Sometime last week, a publishing company not a million miles from Wordsmith Towers got in touch to offer me some on-site copy-editing work. I'm not averse to working on-site - it can make a welcome change from being home-based, with the opportunity to meet new people and make new contacts.
And so it was that yesterday I got suited and booted and headed into the darkest depths of south Manchester to go and shake hands and talk terms. The job was straightforward enough in terms of what was required and all the work was on-screen (I gave up working on paper proofs 20 years ago). So far, so good.
Inevitably, the discussion turned to money. I was completely gobsmacked to be told the budget was £10 to £15 per hour - for this, they want a skilled and experienced copy-editor who can correct, rewrite, re-order material, fact-check, flag up queries, deal with authors and all the rest. (Plus I was facing an hour's commute each way, by two buses.)
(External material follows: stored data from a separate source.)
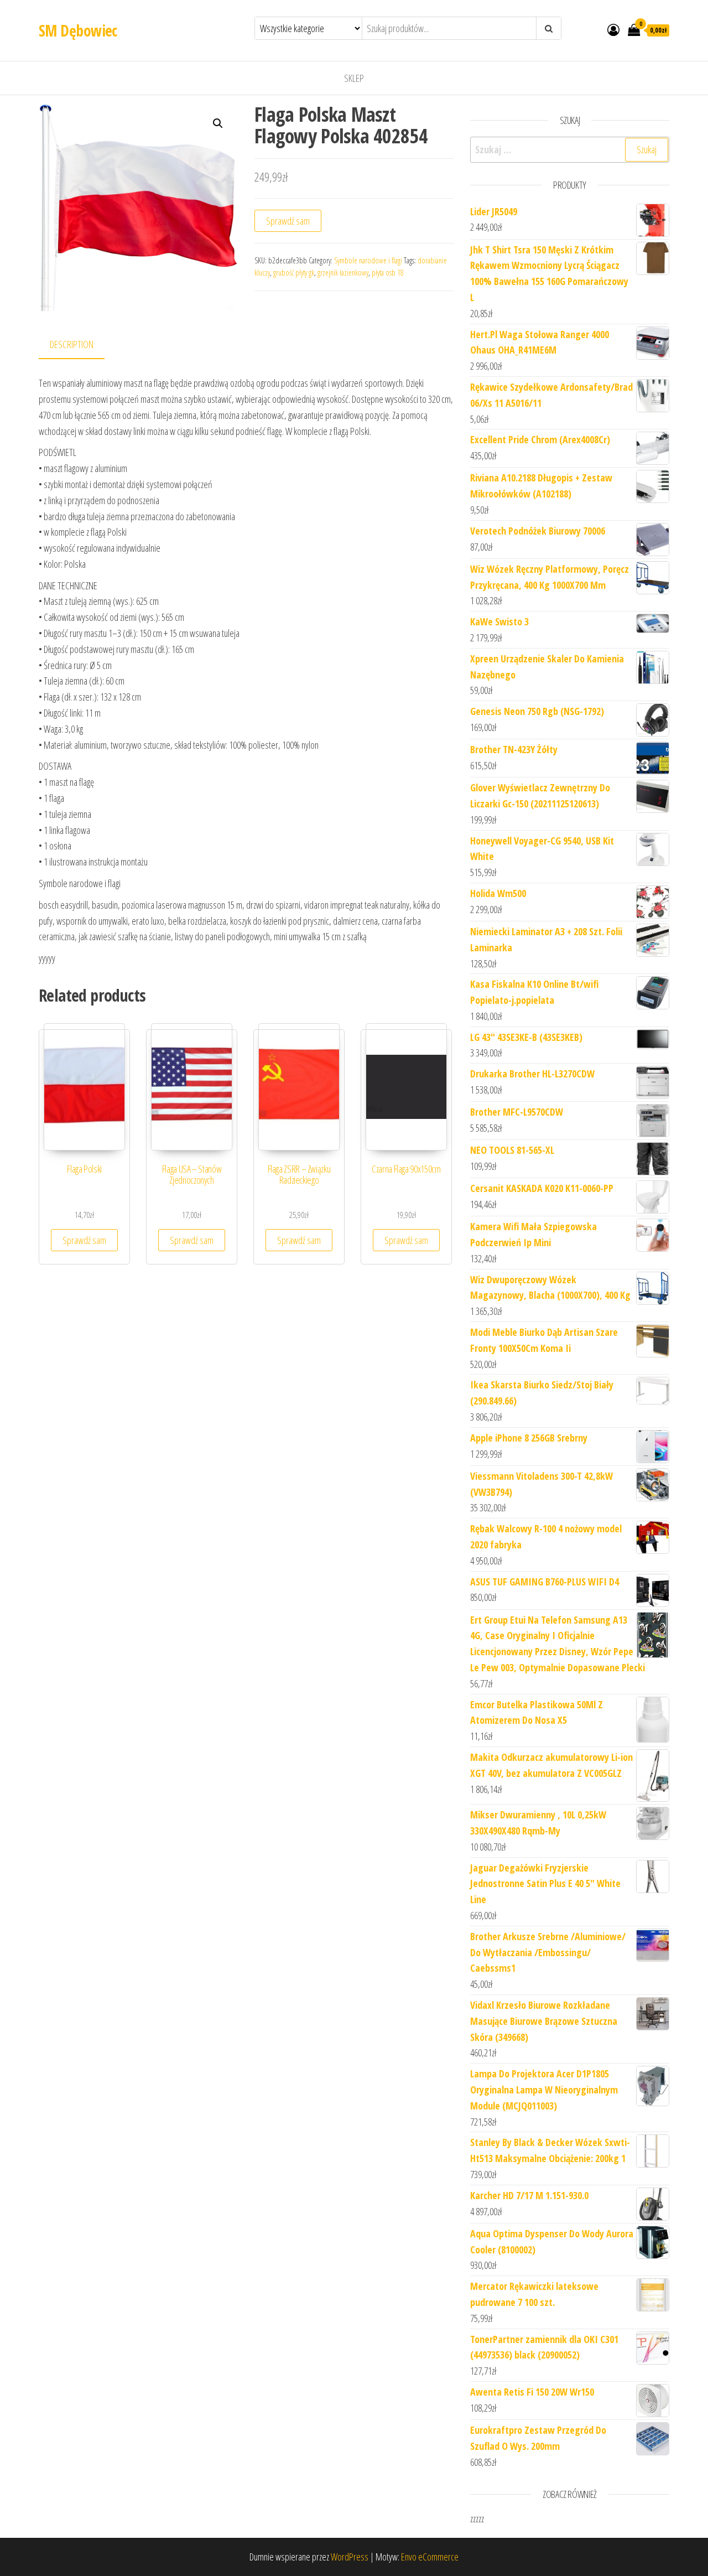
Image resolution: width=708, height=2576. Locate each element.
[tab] (80, 345)
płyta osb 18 (388, 272)
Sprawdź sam (288, 220)
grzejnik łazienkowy (342, 272)
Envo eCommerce (430, 2556)
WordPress (349, 2556)
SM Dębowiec (78, 30)
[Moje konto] (613, 29)
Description (71, 344)
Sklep (354, 78)
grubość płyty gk (293, 272)
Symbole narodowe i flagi (368, 260)
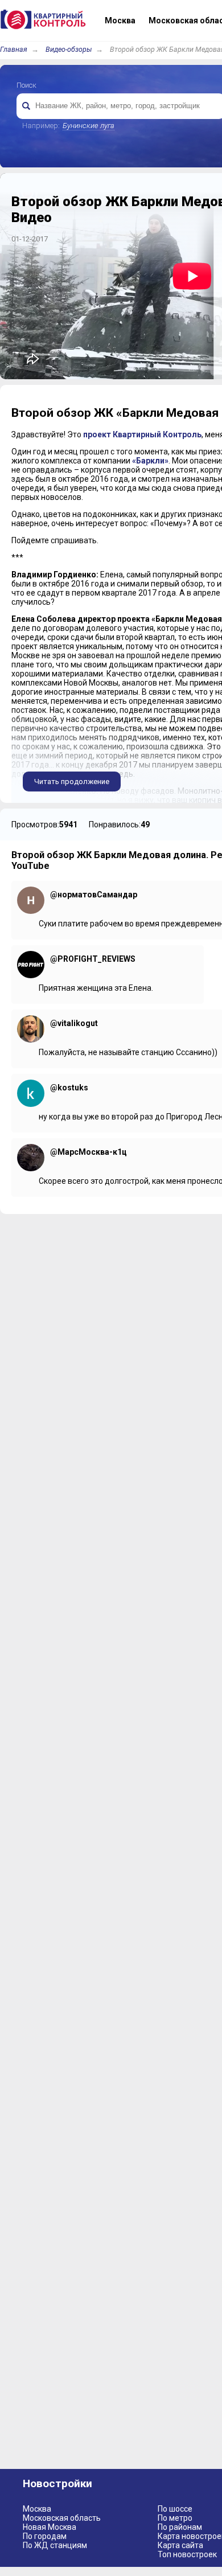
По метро (175, 2517)
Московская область (62, 2517)
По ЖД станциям (55, 2545)
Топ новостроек (187, 2554)
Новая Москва (49, 2527)
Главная (13, 49)
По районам (180, 2527)
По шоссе (175, 2508)
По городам (45, 2536)
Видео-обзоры (69, 49)
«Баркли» (150, 460)
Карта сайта (180, 2545)
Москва (37, 2508)
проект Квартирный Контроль (142, 434)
I pointed out, as politely as possible but through somewhat gritted teeth, that the suggested minimum rate my professional body, the Society for Editors and Proofreaders, recommends for such work is £26 per hour. My own minimum rate is even higher, and that doesn't include rewriting and re-ordering. His face was a picture when I told him how much I charge.
Somehow, I don't think I'll be accepting the work if it's offered to me, although I doubt it will be. I'm simply too expensive, dahlinks. Besides, it looks as though I've enough work right until at least July (and yes, the holiday has been postponed, but I will take one soon).